→ **Things to do**:
1. Answer these questions from the budget report:
(a) What share of this year's target did the collected State budget revenue make up?
(b) Who is the Director of the Statistics Office?
(c) By what percentage did the number of firms suspending operations rise on-year?
2. Extend the report on the city's State budget, starting after its last sentence.

━━ Excerpt provided

Throughout the reviewed period, roughly VND163.173 trillion, equivalent to US$7 billion, was collected for the State budget in the southern metropolis, making up 40.2% of this year’s target, representing an annual drop of 14.4%.
Simultaneously, budget spending was estimated to stand at VND29,672 trillion VND, representing a rise of 22.2%.
According to Director of the Statistics Office Huynh Van Hung, this marks the first time that the municipal State budget revenue has endured a fall, while spending surged during the first half of the year.
Hung therefore attributes the downturn to the fact that a majority of local businesses and economic activities have been severely affected by the COVID-19, while policies such as tax reductions and tax payment deadline extensions have been implemented in an effort to help local enterprises get through the tough times.
Moreover, foreign tourist arrivals, new businesses, and investment in the southern city has plummeted sharply, with the number of firms suspending operations soaring by 40.6% on-year.

━━━━
━━ Dataset excerpts

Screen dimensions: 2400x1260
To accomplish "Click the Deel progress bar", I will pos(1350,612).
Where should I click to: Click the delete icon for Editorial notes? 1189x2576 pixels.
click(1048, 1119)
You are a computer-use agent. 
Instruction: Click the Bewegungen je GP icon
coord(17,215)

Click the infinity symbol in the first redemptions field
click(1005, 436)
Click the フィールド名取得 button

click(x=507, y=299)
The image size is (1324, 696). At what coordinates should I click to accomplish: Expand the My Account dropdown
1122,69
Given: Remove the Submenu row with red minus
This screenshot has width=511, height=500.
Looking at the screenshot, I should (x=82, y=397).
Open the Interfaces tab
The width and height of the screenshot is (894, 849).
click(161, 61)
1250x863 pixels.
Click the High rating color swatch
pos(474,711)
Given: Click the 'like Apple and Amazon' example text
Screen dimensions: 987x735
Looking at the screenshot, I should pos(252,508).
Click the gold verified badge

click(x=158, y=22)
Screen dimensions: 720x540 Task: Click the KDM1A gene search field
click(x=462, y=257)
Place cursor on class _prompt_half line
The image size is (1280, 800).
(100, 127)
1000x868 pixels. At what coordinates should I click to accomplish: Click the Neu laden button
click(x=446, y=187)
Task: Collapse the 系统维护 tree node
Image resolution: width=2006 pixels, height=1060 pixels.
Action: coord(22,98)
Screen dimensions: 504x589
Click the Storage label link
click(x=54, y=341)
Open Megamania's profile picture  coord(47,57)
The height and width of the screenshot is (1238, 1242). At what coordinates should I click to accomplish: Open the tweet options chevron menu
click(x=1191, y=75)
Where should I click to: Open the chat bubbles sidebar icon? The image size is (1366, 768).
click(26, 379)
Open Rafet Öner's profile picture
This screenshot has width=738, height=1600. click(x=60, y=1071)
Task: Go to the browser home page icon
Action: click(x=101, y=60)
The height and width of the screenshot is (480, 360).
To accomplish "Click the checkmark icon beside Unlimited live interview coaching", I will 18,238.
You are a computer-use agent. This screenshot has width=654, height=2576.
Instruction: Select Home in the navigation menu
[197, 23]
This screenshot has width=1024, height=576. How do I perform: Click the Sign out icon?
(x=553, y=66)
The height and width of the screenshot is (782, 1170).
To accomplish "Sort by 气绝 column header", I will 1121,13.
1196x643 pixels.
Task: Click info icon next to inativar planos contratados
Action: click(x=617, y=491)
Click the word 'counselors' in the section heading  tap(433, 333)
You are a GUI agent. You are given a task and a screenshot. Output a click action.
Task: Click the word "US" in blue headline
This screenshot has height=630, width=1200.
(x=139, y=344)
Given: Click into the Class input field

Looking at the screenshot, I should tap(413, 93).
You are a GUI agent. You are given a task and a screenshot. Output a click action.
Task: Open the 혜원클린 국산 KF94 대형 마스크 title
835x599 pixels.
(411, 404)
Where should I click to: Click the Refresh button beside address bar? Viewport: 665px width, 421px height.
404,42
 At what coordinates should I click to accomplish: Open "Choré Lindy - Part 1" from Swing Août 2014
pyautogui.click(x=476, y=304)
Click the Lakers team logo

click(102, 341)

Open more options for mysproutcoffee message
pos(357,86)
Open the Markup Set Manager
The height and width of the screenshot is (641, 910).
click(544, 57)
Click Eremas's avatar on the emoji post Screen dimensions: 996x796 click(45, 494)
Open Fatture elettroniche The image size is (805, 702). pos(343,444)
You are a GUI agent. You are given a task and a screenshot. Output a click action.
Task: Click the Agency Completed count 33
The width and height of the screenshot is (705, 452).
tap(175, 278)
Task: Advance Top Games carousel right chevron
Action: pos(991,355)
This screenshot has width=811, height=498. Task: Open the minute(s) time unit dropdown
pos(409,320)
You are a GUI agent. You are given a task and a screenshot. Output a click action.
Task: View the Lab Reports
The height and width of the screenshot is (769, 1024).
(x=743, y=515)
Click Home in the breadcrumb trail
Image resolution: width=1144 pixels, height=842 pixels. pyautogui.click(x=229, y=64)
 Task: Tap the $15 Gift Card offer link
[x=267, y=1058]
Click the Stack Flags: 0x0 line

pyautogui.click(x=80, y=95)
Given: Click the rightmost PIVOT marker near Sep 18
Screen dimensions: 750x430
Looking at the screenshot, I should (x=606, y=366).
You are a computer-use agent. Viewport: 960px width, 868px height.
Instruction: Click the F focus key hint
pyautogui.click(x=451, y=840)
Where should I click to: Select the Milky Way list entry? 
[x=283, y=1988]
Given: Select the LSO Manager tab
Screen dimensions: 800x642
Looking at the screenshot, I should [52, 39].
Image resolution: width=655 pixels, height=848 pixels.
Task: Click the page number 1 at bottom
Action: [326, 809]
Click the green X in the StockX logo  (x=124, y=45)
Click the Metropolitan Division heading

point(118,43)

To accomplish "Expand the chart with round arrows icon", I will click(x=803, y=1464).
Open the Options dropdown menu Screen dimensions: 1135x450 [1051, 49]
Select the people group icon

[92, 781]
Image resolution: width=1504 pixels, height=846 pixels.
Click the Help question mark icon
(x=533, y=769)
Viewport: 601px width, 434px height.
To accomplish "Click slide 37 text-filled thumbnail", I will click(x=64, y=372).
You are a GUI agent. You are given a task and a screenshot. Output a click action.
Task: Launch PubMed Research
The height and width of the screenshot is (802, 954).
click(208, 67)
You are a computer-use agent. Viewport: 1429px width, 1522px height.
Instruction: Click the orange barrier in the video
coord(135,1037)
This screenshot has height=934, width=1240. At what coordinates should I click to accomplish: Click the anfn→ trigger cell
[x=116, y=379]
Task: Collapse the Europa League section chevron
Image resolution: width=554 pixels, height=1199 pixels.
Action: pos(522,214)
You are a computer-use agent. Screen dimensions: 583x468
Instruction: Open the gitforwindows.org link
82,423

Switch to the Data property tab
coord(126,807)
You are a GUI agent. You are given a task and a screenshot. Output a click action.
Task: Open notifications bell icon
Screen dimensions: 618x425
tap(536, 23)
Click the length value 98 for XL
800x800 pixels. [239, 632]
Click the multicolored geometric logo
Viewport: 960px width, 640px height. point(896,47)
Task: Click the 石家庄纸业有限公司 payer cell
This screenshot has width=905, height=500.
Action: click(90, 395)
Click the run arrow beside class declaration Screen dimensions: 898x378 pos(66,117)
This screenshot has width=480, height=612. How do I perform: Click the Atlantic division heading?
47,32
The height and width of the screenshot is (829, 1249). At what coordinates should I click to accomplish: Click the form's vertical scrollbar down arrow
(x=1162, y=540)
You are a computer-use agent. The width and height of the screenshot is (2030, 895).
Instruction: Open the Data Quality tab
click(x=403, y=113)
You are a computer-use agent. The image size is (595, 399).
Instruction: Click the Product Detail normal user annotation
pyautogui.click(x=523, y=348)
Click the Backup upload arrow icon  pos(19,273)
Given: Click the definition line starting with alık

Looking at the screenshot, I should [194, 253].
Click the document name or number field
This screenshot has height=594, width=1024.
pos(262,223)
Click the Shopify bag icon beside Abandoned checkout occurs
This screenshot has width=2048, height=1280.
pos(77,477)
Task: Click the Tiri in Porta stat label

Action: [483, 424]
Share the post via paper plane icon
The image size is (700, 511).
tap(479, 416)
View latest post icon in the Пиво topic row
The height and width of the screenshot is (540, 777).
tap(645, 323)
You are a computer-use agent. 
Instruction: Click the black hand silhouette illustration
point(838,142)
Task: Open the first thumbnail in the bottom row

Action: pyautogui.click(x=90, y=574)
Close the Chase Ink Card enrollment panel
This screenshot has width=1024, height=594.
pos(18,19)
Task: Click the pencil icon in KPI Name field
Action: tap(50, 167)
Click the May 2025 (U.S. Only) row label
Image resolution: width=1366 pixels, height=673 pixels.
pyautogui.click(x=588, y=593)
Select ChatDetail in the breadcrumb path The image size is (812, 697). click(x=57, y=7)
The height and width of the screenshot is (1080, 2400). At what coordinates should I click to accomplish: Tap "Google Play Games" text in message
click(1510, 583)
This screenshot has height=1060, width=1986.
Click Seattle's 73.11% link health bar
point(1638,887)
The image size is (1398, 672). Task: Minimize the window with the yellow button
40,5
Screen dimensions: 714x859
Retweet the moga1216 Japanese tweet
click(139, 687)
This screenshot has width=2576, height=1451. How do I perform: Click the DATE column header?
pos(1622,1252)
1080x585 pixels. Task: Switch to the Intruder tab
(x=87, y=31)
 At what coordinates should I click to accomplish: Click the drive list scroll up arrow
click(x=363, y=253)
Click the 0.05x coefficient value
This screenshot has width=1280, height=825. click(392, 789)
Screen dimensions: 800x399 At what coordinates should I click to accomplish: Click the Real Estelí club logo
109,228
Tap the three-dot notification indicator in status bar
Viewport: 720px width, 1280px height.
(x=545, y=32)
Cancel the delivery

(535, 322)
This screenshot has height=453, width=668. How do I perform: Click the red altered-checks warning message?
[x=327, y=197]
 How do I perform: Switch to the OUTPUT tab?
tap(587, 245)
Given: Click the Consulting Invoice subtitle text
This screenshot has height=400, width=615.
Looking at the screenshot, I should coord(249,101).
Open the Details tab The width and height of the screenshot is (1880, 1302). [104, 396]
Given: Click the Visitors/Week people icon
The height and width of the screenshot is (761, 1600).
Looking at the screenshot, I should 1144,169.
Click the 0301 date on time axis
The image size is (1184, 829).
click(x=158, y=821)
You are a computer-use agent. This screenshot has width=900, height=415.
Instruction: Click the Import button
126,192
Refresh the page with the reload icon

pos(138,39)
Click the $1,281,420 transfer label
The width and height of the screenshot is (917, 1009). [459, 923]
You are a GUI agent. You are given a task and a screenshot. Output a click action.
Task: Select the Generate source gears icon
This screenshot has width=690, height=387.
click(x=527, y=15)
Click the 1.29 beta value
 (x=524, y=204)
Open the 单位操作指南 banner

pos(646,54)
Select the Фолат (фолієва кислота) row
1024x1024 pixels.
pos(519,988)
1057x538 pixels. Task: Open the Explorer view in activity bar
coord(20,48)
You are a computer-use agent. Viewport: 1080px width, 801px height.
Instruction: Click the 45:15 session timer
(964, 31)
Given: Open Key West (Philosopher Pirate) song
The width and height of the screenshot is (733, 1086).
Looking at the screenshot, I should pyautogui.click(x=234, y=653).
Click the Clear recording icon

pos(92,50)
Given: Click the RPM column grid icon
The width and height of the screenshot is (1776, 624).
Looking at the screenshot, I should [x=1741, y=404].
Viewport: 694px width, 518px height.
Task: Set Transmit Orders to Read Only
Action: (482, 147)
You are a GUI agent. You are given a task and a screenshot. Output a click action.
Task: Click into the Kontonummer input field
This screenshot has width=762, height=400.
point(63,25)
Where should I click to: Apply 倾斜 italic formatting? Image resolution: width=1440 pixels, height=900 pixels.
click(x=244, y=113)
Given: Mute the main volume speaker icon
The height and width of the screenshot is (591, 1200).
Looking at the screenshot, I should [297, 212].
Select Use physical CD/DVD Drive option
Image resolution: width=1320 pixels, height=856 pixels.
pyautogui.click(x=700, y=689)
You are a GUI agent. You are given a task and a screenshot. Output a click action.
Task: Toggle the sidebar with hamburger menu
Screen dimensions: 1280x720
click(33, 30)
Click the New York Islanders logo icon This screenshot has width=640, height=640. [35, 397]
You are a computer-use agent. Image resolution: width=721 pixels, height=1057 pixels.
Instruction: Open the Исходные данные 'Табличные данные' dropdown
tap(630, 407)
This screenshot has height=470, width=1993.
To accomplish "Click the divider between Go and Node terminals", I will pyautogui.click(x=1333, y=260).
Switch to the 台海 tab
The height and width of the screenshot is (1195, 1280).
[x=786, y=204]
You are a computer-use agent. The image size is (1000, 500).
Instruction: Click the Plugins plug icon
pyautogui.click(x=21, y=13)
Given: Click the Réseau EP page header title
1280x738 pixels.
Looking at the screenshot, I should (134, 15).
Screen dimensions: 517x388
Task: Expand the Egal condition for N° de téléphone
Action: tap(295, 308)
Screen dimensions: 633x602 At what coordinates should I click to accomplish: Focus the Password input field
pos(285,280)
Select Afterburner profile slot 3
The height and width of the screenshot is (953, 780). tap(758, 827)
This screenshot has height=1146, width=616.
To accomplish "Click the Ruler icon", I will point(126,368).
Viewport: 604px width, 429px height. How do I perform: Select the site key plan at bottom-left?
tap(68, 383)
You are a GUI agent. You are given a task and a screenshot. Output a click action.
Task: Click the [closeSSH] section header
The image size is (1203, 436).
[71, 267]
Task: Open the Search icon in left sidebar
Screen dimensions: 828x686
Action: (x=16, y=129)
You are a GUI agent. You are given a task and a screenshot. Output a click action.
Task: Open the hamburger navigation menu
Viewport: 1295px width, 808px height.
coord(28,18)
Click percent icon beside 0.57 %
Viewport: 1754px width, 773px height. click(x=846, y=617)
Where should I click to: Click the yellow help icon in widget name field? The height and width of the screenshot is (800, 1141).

━━━━

→ **Results of the exercise**:
1.
(a) 40.2%
(b) Huynh Van Hung
(c) 40.6%

2.
According to the city’s Customs Department, the 10 import commodities that recorded the highest contribution to the budget, including completely-built automobiles, motorbikes, steel, and petrol, all witnessed sharp declines in their turnover by between 15% and 50% from a year previously.
Elsewhere, products with increased export turnover such as computers, electronic devices, agro-aquatic products, pharmaceuticals, and chemicals are entitled to low tariffs under recently-signed free trade agreements, meaning they are unable to make up for the fall in import tariff revenue.
To reach this year’s budget revenue target, the Ho Chi Minh City People’s Committee is making every effort to support businesses towards striving to spur economic growth whilst speeding up the divestment of State capital from State-owned enterprises.